I want to, but won't quote all of Edward O. Wilson's "Forward" to the book. Here's a short two-paragraph excerpt of the "Forward" worth passing on, however:

The brain, a supremely complex system of interacting nerve cells, hormones, transmitters, and growing cells, creates processes that variously reinforce or cancel one another out according to context. To understand the way the brain works to create the conscious mind and all the subterranean forces driving it is the how explanation. It identifies the "proximate" causes of mental activity. But scientists also need to learn why the brain works in such and such a way and not some other. They search for "ultimate" causes by deducing the evolution of the brain action.
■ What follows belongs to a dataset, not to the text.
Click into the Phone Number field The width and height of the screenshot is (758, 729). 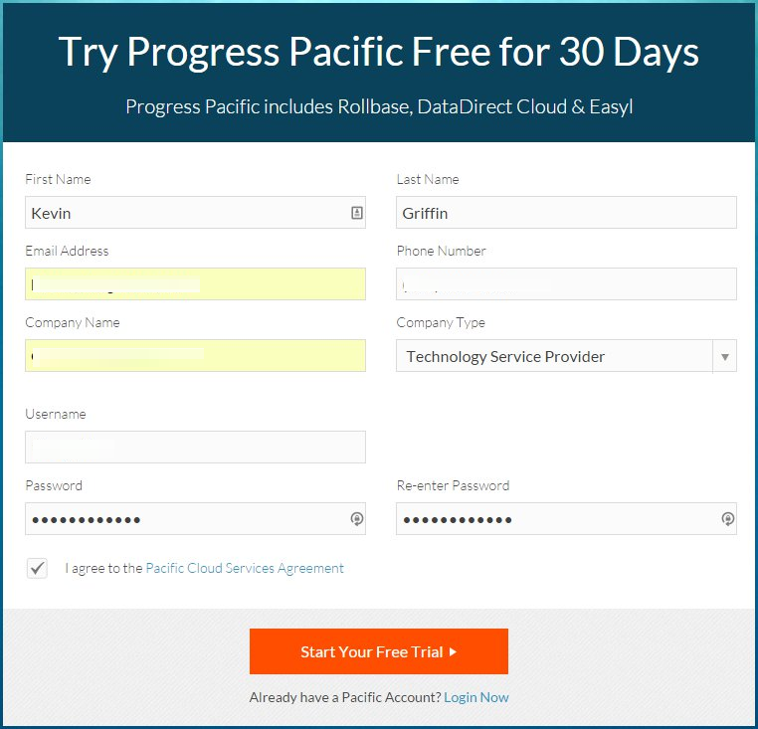pos(566,284)
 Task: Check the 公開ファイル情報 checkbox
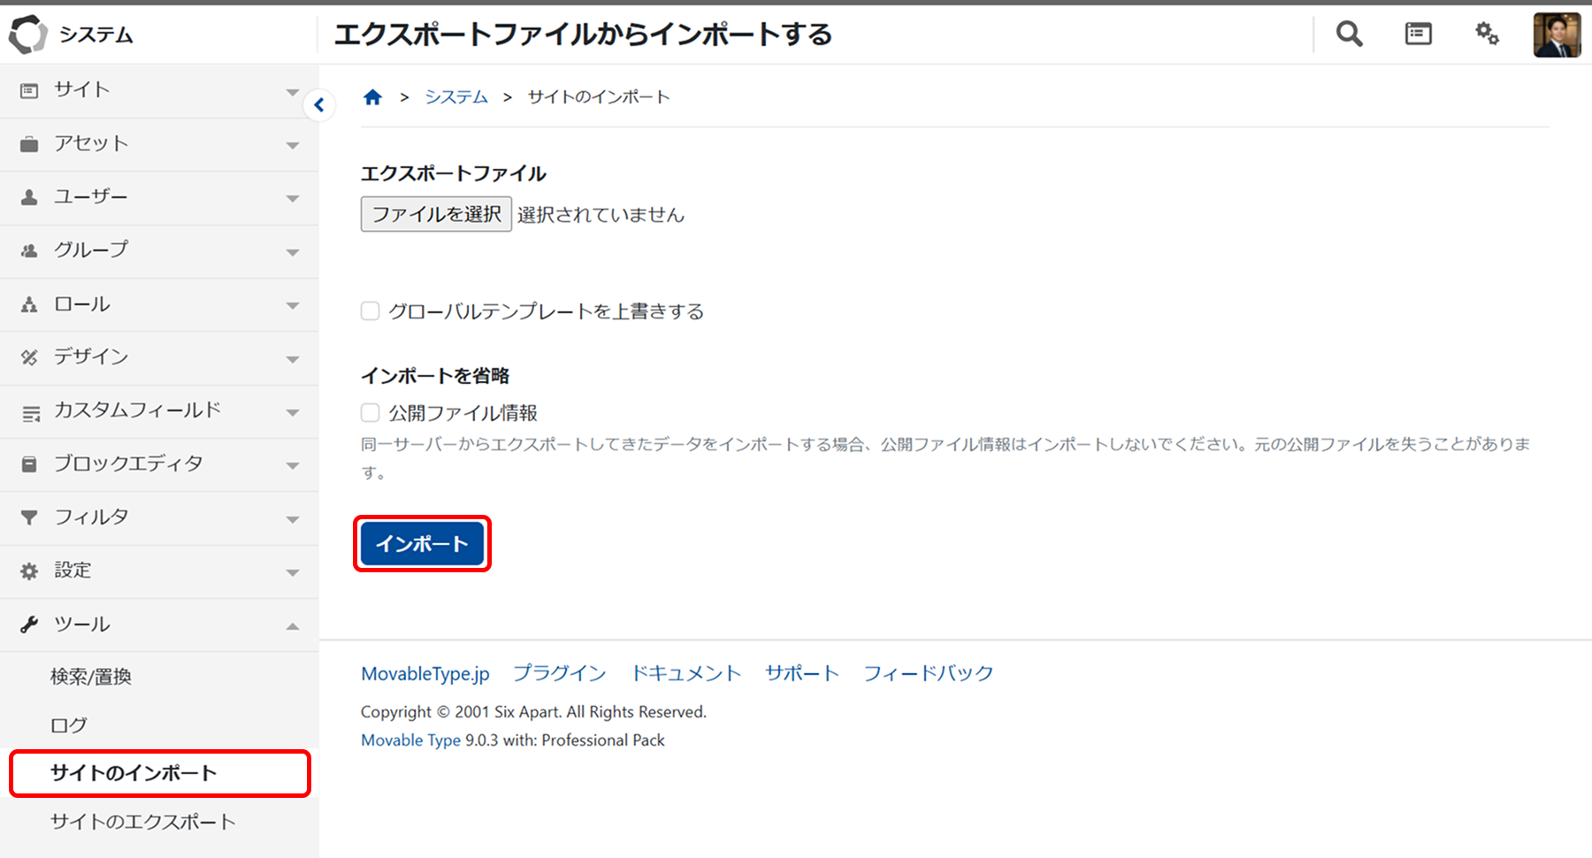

Among the key questions to be answered are those posed in The Neuroscience of Fair Play: why are people at times selfish and aggressive, yet in other circumstances altruistic, sometimes to the point of self-sacrifice--and moreover to complete strangers.

The Neuroscience of Fair Play establishes more persuasively than any previous book the cause-and-effect linkages between biology, psychology, and the humanities. It is on the one hand a superb introduction to neuroscience in the service of moral philosophy; on the other, in reverse, it shows how interest in the innate traits of human nature have stimulated and guided some of the key recent advances in neuroscience.

Ethics may be a hardwired function of the human brain that has been selected and has ensured our survival!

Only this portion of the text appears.